* _PROVIDED RECORDS_
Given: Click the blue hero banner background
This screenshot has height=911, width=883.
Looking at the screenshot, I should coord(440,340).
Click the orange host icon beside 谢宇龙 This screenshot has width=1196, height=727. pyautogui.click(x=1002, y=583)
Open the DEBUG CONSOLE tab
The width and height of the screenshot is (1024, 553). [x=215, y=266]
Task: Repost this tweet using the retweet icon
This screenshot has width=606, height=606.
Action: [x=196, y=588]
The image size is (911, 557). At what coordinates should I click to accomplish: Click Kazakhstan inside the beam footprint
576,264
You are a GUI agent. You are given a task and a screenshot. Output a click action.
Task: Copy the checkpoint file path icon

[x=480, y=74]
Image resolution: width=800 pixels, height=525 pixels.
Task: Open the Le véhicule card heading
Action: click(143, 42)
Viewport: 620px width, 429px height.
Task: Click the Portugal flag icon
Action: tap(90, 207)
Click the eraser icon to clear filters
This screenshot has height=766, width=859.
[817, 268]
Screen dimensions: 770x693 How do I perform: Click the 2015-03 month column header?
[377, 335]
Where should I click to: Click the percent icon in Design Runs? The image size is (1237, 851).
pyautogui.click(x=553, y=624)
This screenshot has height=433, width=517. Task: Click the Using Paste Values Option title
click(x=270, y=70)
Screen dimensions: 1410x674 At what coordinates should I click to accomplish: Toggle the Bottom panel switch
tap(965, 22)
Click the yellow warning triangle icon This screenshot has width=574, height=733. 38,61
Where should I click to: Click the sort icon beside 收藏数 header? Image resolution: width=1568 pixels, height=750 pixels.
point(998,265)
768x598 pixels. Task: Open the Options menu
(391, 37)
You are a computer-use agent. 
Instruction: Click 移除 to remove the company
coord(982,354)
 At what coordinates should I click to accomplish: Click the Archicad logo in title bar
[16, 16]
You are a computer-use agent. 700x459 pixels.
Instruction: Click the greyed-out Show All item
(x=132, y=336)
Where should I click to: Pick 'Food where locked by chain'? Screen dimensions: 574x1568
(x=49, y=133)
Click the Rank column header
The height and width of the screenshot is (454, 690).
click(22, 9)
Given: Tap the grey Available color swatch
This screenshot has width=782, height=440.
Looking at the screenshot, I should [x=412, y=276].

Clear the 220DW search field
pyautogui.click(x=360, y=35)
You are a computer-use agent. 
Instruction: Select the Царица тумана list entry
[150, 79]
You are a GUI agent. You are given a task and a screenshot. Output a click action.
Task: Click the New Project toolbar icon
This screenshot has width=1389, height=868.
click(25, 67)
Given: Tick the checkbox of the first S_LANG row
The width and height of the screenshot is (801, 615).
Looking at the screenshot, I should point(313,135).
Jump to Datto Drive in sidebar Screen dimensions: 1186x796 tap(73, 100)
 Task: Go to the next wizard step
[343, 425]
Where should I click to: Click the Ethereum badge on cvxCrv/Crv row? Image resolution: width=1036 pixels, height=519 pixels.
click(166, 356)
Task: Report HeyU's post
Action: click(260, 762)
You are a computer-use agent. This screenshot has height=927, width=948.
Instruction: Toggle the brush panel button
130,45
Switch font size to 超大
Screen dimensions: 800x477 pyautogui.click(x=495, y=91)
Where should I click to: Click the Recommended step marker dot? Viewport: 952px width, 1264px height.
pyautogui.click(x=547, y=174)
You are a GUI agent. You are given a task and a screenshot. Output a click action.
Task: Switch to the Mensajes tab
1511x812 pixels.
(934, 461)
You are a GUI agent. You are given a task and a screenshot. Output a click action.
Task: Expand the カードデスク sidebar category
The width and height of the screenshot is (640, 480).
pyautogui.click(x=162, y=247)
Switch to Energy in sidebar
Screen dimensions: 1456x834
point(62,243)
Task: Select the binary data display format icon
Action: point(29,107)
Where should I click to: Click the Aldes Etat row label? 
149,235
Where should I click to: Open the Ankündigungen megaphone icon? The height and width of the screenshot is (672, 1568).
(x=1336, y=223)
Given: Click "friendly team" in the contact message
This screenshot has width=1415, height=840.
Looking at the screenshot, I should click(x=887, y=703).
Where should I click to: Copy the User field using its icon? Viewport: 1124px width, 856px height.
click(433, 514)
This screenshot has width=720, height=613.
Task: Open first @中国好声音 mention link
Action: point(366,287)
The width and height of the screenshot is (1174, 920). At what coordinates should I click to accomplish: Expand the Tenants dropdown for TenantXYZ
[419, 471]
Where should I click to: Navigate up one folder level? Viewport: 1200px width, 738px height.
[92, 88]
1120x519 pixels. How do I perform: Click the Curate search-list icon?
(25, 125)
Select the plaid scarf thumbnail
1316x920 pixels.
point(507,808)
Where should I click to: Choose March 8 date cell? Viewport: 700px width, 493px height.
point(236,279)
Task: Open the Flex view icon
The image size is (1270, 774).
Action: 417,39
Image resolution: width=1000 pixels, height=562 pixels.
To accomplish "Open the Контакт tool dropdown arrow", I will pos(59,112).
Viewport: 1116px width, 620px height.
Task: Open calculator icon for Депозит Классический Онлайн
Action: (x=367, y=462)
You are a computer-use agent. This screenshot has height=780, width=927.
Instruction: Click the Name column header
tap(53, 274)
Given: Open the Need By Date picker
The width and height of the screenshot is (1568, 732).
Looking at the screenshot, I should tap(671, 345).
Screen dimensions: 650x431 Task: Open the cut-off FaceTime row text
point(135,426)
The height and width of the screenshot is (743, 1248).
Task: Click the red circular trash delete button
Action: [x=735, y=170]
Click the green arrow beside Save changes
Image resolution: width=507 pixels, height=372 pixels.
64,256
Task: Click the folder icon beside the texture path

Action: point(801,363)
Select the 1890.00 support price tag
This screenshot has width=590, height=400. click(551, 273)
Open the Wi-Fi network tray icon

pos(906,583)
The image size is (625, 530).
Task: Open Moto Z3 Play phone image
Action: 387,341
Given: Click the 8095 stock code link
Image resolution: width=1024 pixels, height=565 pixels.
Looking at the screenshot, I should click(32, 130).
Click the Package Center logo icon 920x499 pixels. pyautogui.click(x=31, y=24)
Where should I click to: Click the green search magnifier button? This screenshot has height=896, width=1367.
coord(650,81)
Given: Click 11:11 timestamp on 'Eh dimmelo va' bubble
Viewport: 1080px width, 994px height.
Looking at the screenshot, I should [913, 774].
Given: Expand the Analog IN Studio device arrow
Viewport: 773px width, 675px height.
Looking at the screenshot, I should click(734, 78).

* _PROBLEM_
Copy from the entries above each line in which the string "computer" can be found.

* _WRITTEN RESPONSE_
You are a computer-use agent. 
You are a computer-use agent. 700x459 pixels.
You are a computer-use agent. 
You are a computer-use agent. This screenshot has height=927, width=948.
You are a computer-use agent. This screenshot has height=780, width=927.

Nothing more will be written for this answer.